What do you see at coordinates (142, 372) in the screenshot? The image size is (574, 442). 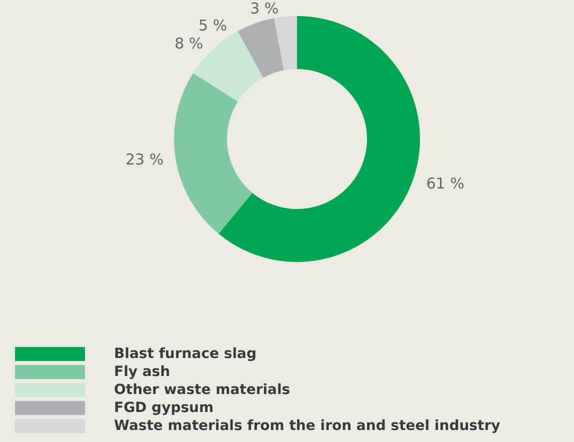 I see `legend-label: Fly ash` at bounding box center [142, 372].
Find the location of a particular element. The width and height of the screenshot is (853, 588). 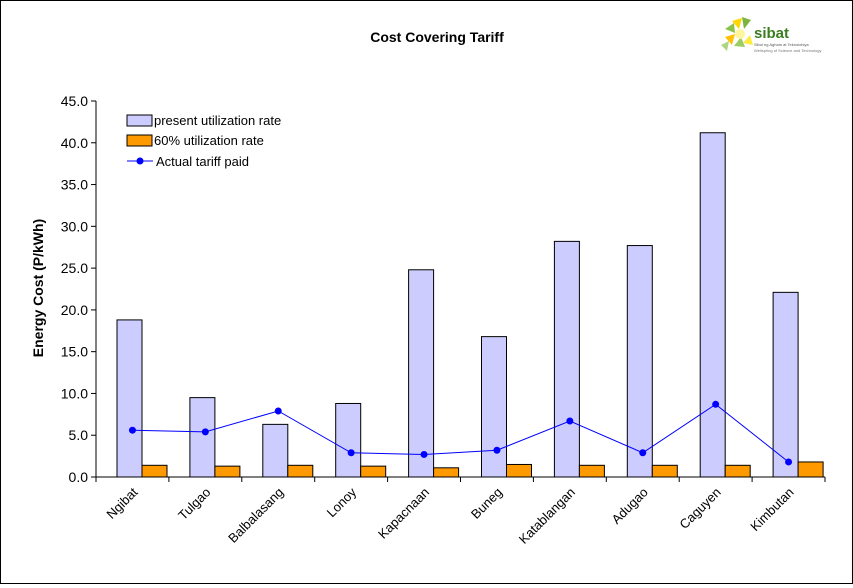

bar-present-buneg is located at coordinates (494, 407).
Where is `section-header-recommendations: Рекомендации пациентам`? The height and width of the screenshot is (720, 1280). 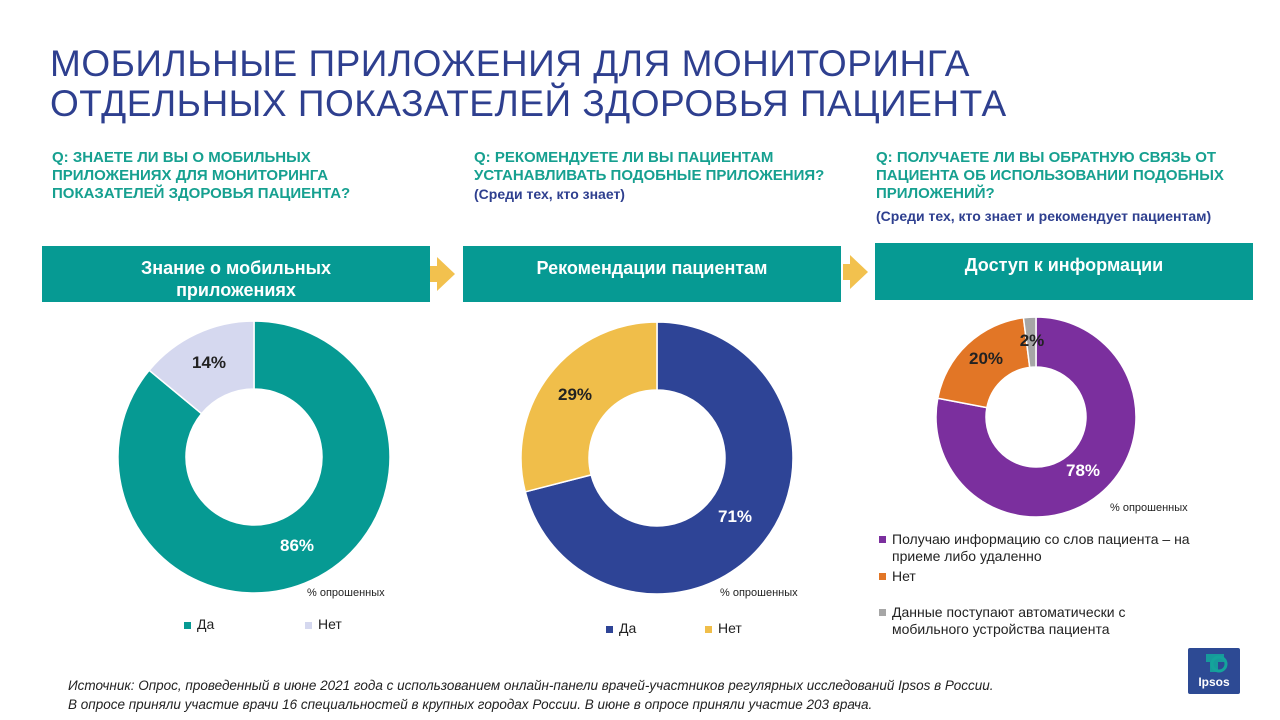 section-header-recommendations: Рекомендации пациентам is located at coordinates (652, 274).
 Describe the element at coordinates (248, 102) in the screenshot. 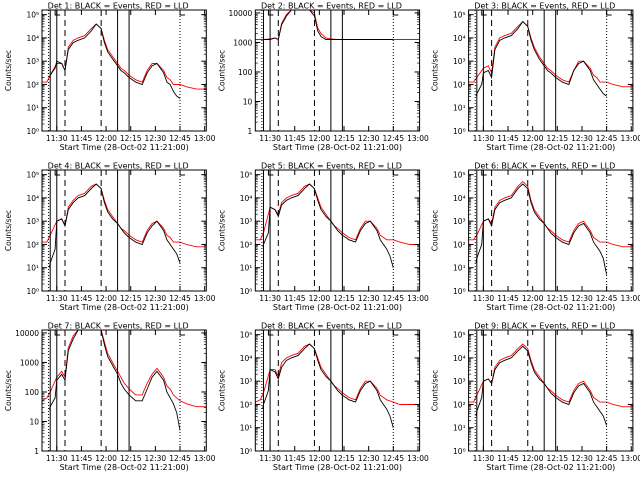

I see `y-tick-label: 10` at that location.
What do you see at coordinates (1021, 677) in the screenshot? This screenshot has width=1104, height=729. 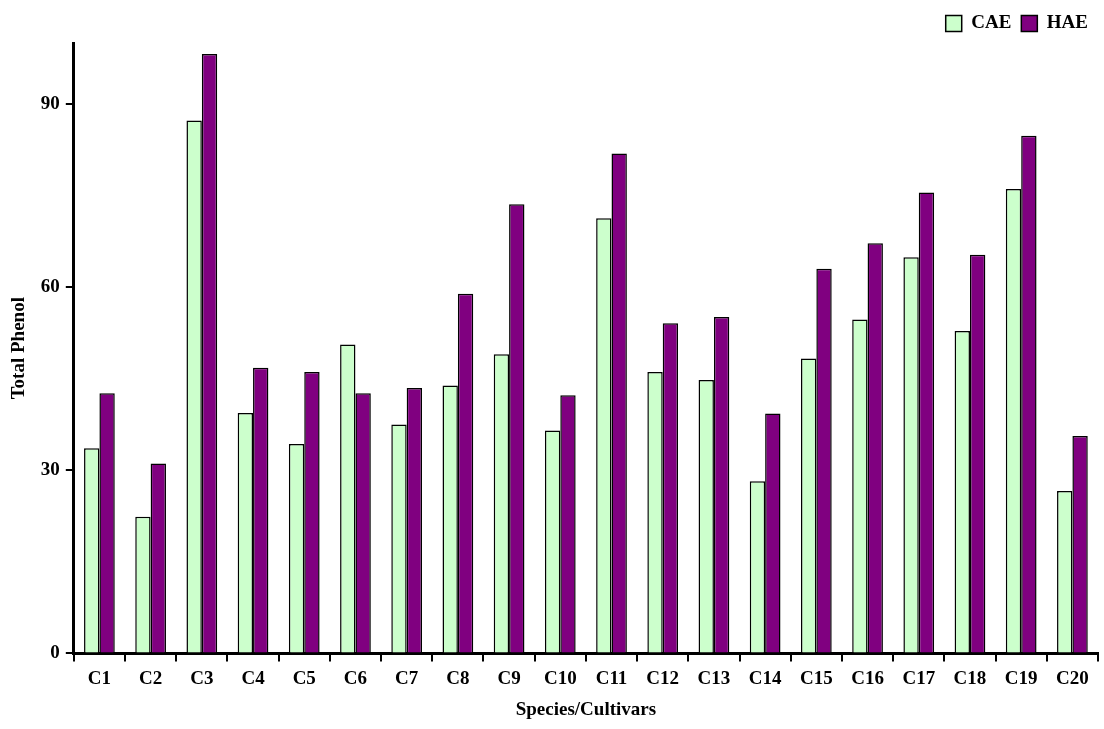 I see `x-tick-label: C19` at bounding box center [1021, 677].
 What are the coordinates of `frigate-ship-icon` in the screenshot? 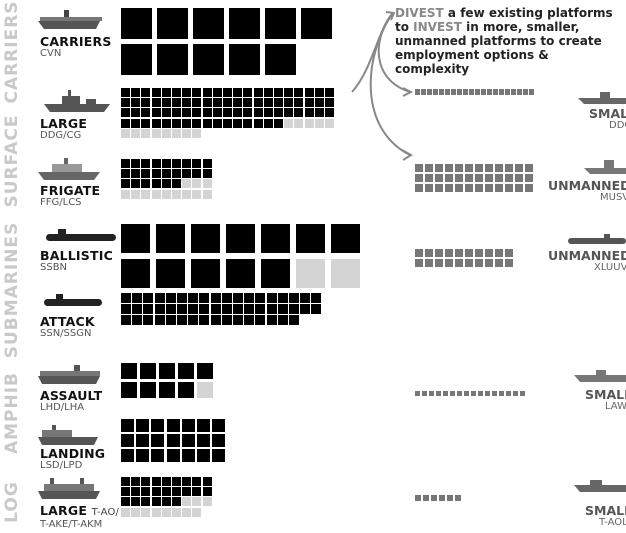 It's located at (69, 169).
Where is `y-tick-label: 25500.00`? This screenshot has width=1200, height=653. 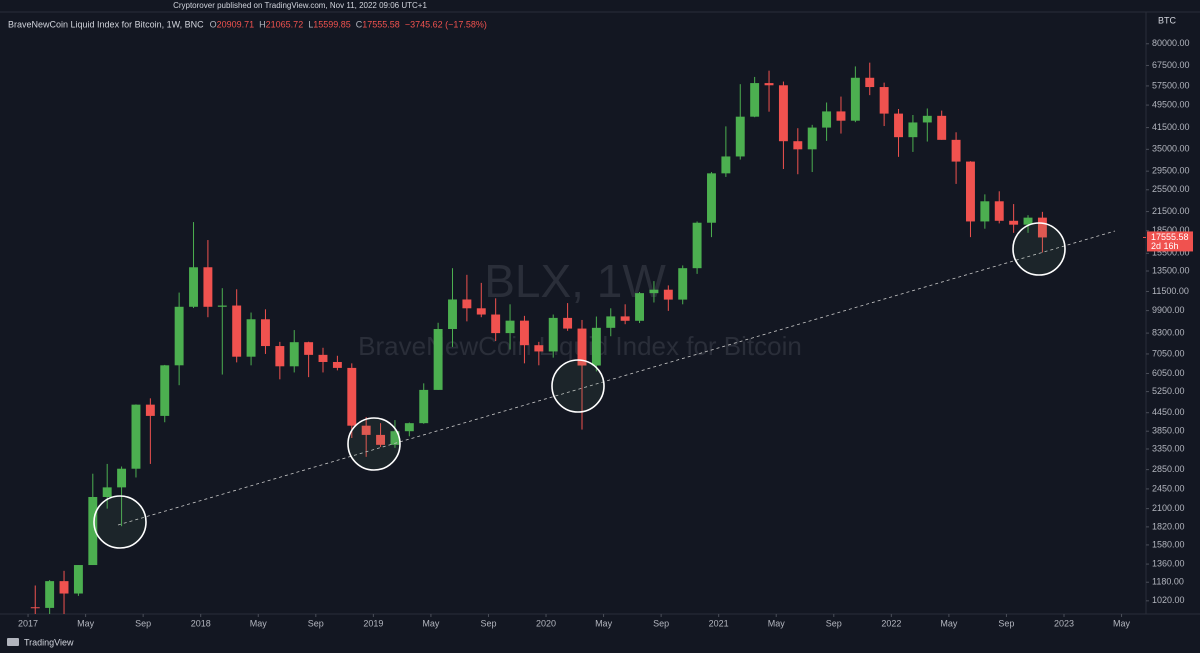
y-tick-label: 25500.00 is located at coordinates (1171, 189).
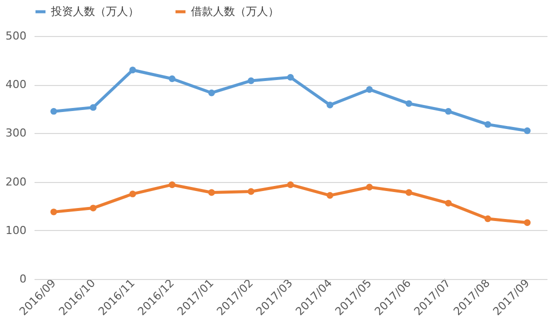 The image size is (552, 322). What do you see at coordinates (16, 133) in the screenshot?
I see `y-tick-label: 300` at bounding box center [16, 133].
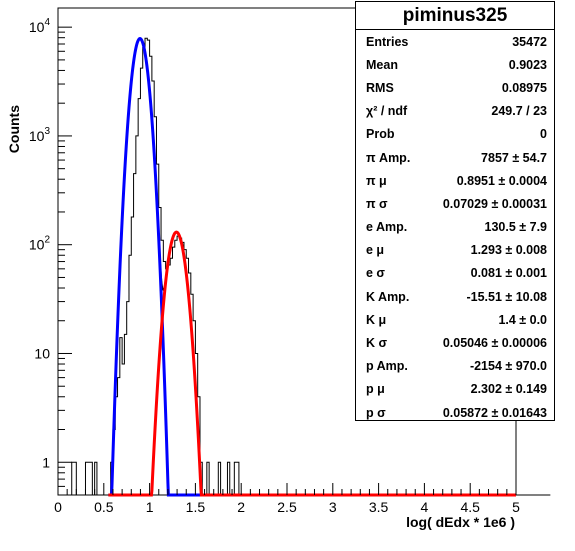 The image size is (575, 551). Describe the element at coordinates (516, 228) in the screenshot. I see `stats-row-value: 130.5 ± 7.9` at that location.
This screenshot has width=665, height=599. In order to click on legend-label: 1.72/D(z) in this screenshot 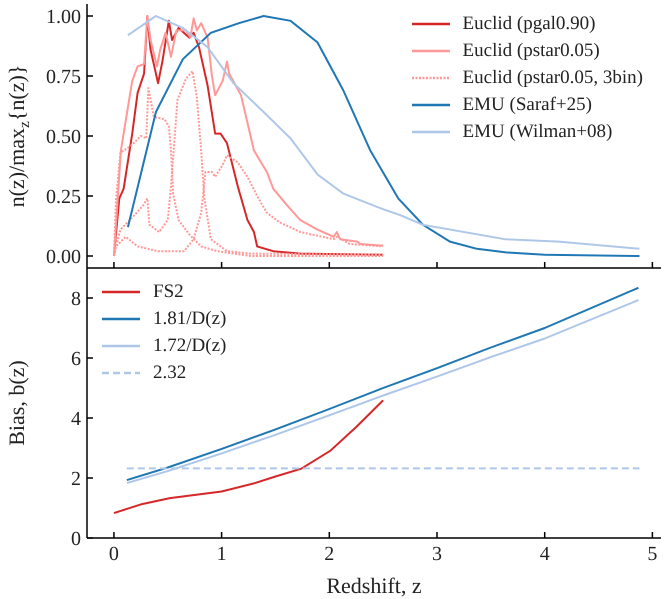, I will do `click(190, 346)`.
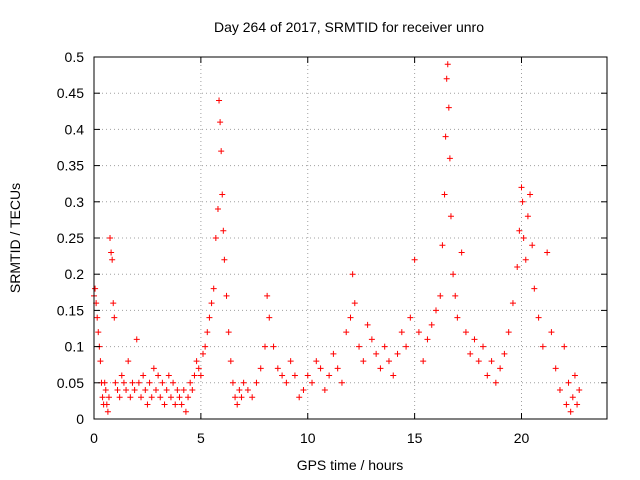 The height and width of the screenshot is (480, 640). Describe the element at coordinates (310, 438) in the screenshot. I see `x-tick-labels: 0 5 10 15 20` at that location.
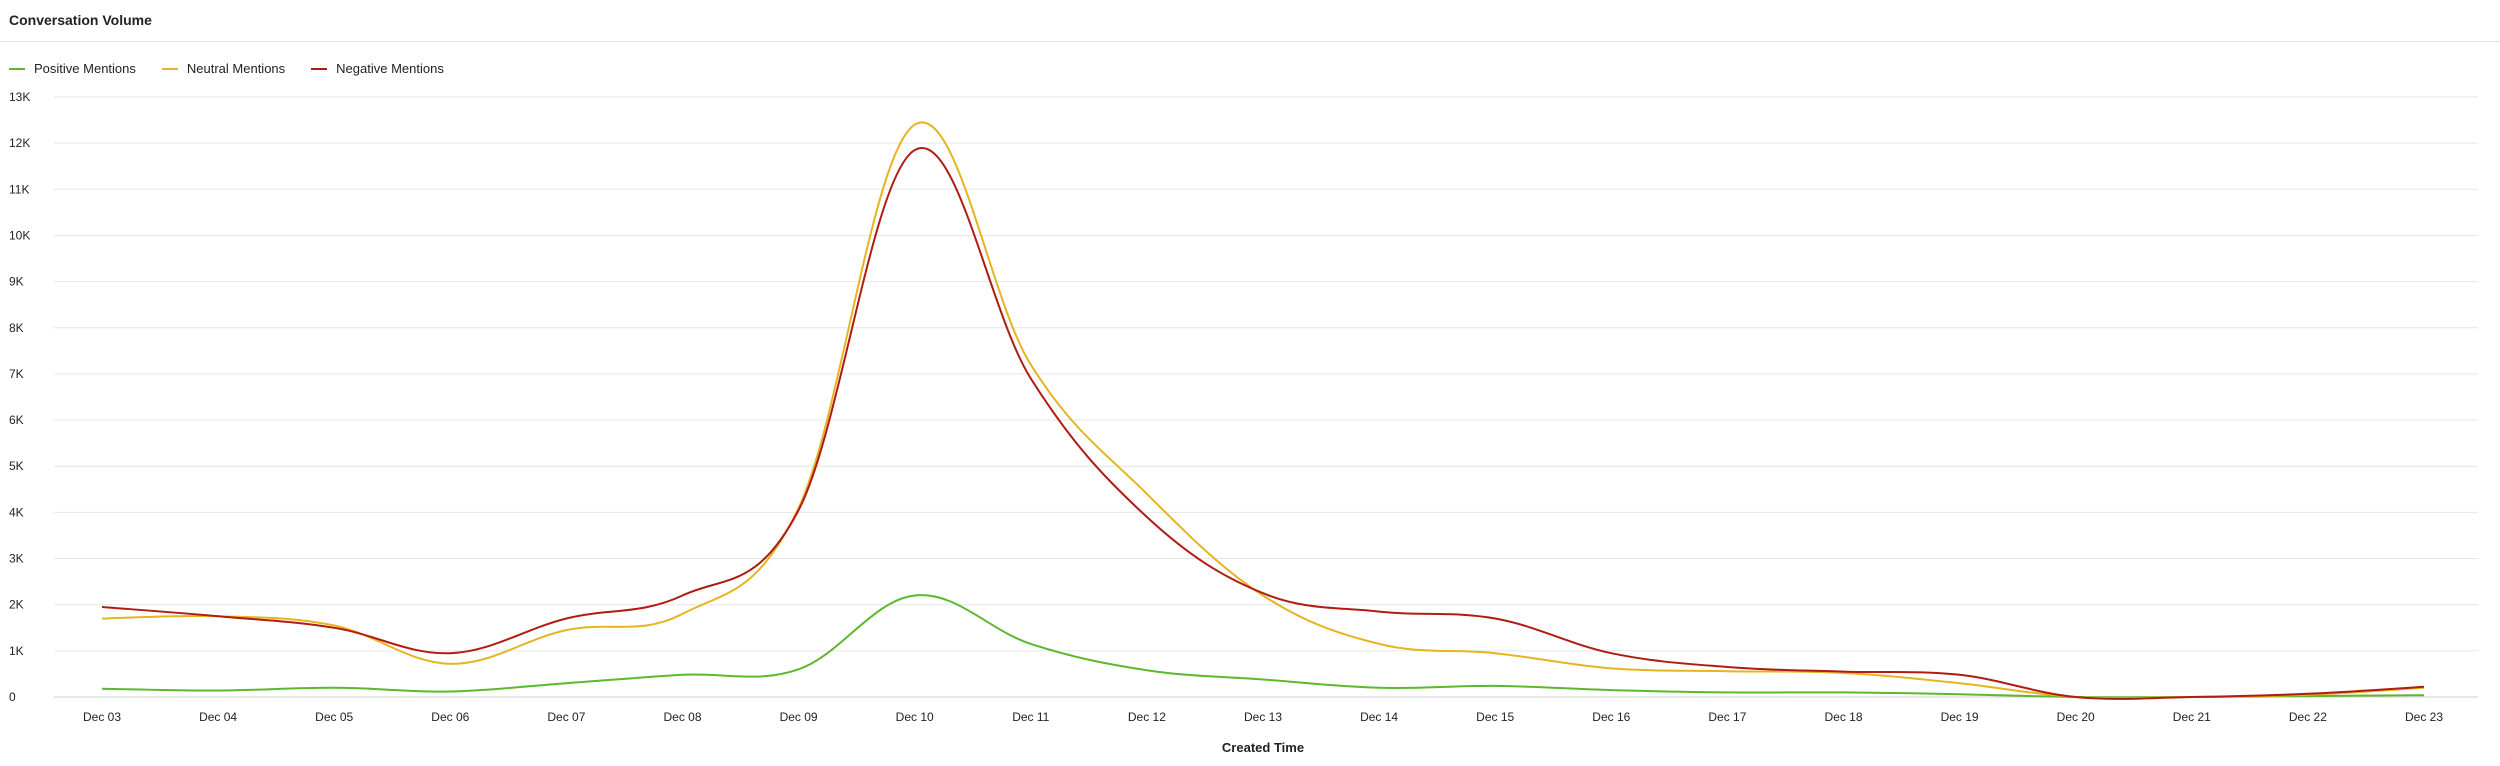  Describe the element at coordinates (85, 68) in the screenshot. I see `legend-label-positive: Positive Mentions` at that location.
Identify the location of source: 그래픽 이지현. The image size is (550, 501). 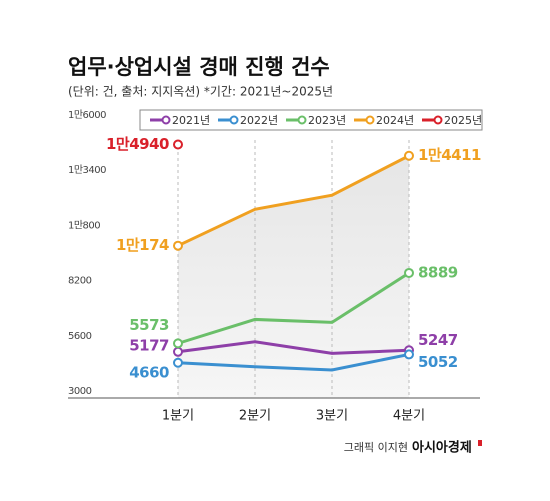
(376, 448).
##########
◆ Task
Rewrite the part that opens with the line containing "Identify the location" and closes with the end of the items, substituting "screenshot size" for "image size" and leaving everything else unchanged. Omit the pictures from your answer.

◆ Response to the exercise
Identify the location of source: 그래픽 이지현. The screenshot size is (550, 501). 
(376, 448).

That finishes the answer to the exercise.